Arm Unveils Armv9, New Design Aimed to Enable AI, IoT, 5G

Prominent semiconductor designer Arm, which licenses its designs to others, debuted Armv9 architecture, which features its first major architectural advance in a decade and includes a 30 percent improvement in speed. Arm chief executive Simon Segars revealed that Armv9 will be “the base for the next 300 billion Arm-based chips.” Its customers have already shipped 180+ billion chips that impact 70+ percent of the global population. Nvidia is in the process of acquiring Arm, which is based in the United Kingdom, for $40 billion.

VentureBeat reports that, according to Segars, “the new architecture has processing that balances economics, design freedom, and accessibility advantages of general-purpose computing devices with specialized processors that handle tasks like digital signal processing and machine learning.”

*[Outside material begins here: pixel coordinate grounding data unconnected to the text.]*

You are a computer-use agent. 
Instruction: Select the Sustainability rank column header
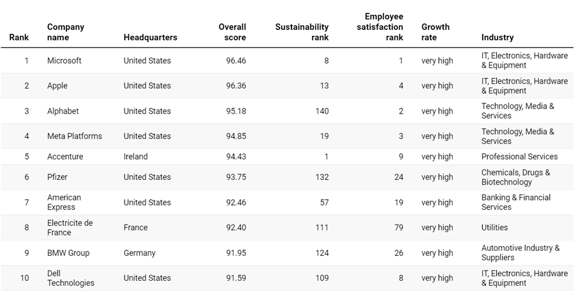click(302, 32)
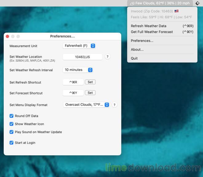Click the grayed-out minimize window button
This screenshot has height=177, width=203.
click(x=13, y=36)
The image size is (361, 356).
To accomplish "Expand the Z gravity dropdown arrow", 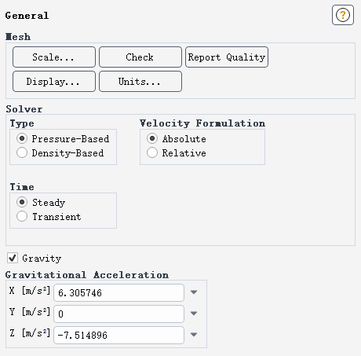I will pyautogui.click(x=194, y=335).
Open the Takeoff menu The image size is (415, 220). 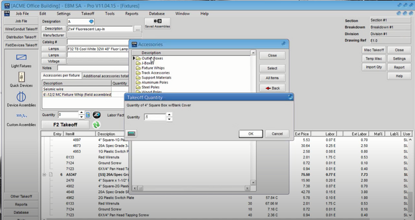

He added that, “at the current rate, 100 percent of the world’s shared data will soon be processed on Arm, either at the endpoint, in the data networks or the cloud.” Armv9 chips will also be more specialized to accommodate AI, IoT and 5G applications.

Arm also introduced its Arm Confidential Compute Architecture (CCA), which “shields portions of code and data from access or modification while in use, even from privileged software, by performing computation in a hardware-based secure environment.” It also debuted “the concept of dynamically created Realms, usable by all applications, in a region that is separate from both the secure and non-secure worlds.”

Segars added that Realms, similar to software containers that isolate code but with hardware support, for example, “can protect commercially sensitive data and code from the rest of the system while it is in use, at rest, and in transit.” In a Pulse survey, 90+ percent of enterprise executives queried said that, “if confidential computing were available, the cost of security could come down,” leading to more investment in innovation.

With regard to AI, Arm also inked a partnership with Fujitsu to “create the Scalable Vector Extension (SVE) technology, which is at the heart of Fugaku, the world’s fastest supercomputer.” Out of that, Arm developed “SVE2 for Armv9 to enable enhanced machine learning (ML) and digital signal processing (DSP) capabilities across a wider range of applications.”

With regard to performance improvements, Segars said that its “Total Compute design methodology will accelerate overall compute performance through focused system-level hardware and software optimizations and increases in use-case performance.” The company will apply these “design principles across its entire IP portfolio of automotive, client, infrastructure, and IoT solutions.”

CNET reports that, according to Arm IP Product Group president Rene Haas, the Arm Confidential Compute Architecture will make cloud computing more secure so that, for example, Amazon won’t be able to see the details of a customer’s transactions. Haas said the 30 percent improvement in performance will take place over two years. There are some high-profile holdouts that prefer to “create their own Arm designs.”

Qualcomm chief executive Cristiano Amon didn’t think Arm’s designs were fast enough, saying the “Arm roadmap does not allow us to lead in the CPU performance for the next-generation computing devices.” Arm has also had trouble breaking into the server processor sector, although its Neoverse designs “have gained a foothold with Amazon’s Graviton2 processors.”